Property buyers are turning to high-interest bridging loans to get an edge over rivals amid intense competition in the UK housing market and a continuing shortage of available homes.
The value of bridging loans, which buyers can use as cash to clinch a purchase, rose 8.5 per cent in the first three months of 2022, compared with the same period last year, according to data from 12 UK bridging loan brokers.
The Bridging Trends report found loans were most commonly used by those purchasing an investment property, historically the core market for this short-term, costly form of debt. But the next most popular reason for taking out a bridging loan was “funding a chain break” — including by residential buyers looking to circumvent the need to sell one home before buying another.

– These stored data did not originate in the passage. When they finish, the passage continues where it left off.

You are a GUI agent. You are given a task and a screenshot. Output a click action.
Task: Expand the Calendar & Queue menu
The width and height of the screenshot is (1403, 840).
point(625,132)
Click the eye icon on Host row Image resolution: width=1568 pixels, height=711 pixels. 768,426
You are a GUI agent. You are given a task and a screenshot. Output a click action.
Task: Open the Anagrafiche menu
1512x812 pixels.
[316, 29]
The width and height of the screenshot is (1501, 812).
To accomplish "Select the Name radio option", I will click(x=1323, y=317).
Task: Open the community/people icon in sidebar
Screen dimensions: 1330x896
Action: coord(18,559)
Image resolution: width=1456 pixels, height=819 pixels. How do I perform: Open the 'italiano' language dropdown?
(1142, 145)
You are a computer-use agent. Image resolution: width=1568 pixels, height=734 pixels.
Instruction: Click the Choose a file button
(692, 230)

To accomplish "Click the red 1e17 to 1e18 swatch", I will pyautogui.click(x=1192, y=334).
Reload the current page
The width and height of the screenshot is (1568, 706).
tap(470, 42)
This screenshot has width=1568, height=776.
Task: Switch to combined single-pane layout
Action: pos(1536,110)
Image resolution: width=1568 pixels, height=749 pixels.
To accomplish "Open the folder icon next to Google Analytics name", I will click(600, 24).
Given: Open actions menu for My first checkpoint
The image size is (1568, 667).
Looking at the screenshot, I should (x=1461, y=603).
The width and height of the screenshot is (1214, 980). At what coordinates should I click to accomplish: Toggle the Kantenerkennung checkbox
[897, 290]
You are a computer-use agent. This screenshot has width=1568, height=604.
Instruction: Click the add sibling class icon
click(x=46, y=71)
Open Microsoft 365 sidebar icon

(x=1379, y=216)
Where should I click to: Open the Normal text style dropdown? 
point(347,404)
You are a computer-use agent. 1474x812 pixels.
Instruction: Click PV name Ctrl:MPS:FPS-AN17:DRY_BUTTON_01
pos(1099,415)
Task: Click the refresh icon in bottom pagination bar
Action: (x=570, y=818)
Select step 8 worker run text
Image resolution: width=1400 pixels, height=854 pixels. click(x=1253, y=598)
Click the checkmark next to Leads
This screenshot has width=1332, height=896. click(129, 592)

This was the reason given in nearly a quarter of cases, up from less than one-fifth at the end of 2021. Other motives for taking out bridging loans include those paying an inheritance tax bill while waiting to sell an inherited property, or investors who want to renovate a rundown, unmortgageable property.
Pointing to the increase in chain break transactions and regulated bridging loans, Sam O’Neill, head of bridging at broker Clifton Private Finance, said: “Inquiries are up, applications are up and completions are up.”
However, bridging loans are regarded as a niche area of lending for residential purchases because of the high interest rates charged. With fees included, they can cost about 8 to 12 per cent a year, compared with 3 per cent for the average two-year fixed rate deal on a conventional mortgage. Lenders charge more because they expect the bridge to be repaid over a short period, typically 12 months. Borrowers must factor in arrangement fees of 1-2 per cent, plus valuation and legal fees.
Adrian Anderson, director at broker Anderson Harris, said: “There is a place in the market for bridging finance, however borrowers should tread carefully as the terms can be very expensive.”
Demand for property has pushed up house prices, which rose by 9.8 per cent in the year to March, according to the Office for National Statistics — though this was a slower pace of growth than the 10.9 per cent seen in February.
As competition for homes has stepped up, estate agents and buyers have favoured cash buyers, who can complete a purchase more quickly and flexibly than those seeking a mortgage. Bridging loans, which can be obtained faster than a mortgage and held in readiness for a bid, give borrowers this cash advantage in the market.
Henry Pryor, an agent who acts on behalf of buyers, said: “If you haven’t got the money in a Samsonite, you might as well go home. Buying a house is extremely difficult at the moment. And there isn’t any sign of it easing this side of summer.”
He too urges caution on buyers using bridging finance, recalling clients in the 1990s who had yet to sell their existing house, but exchanged contracts on their onward purchase using a so-called “open” bridging loan. They had loans secured against two properties as prices fell and the interest rates on both loans were rising.
“The only time I would ever advocate anybody thinking about it is if they’ve exchanged on the sale of their home,” Pryor said. “That means they’ve got some sort of contractual arrangement with somebody they can go after if the sale fails to complete.”
Dale Jannels, managing director at finance broker Impact Specialist Finance, said borrowers might settle a bridging loan by refinancing with a conventional mortgage lender; they might sell the property; or, in inheritance cases, be bought out by siblings. “The most important thing with bridging is that there is an exit route,” he said.
With a shortage of housing stock for sale and high demand among purchasers, he added, the risk that a borrower’s previous property might not sell — leaving them unable to clear the loan, if that is their chosen exit — was small. “In the current climate, with the number of people who are going for each property, it’s not an issue.”
As the Bank of England has raised its main interest rate steadily since December, homebuyers have become more anxious to conclude a purchase in expectation of costlier loans in future. “The urgency of a transaction has accelerated within the last couple of months,” Jannels said.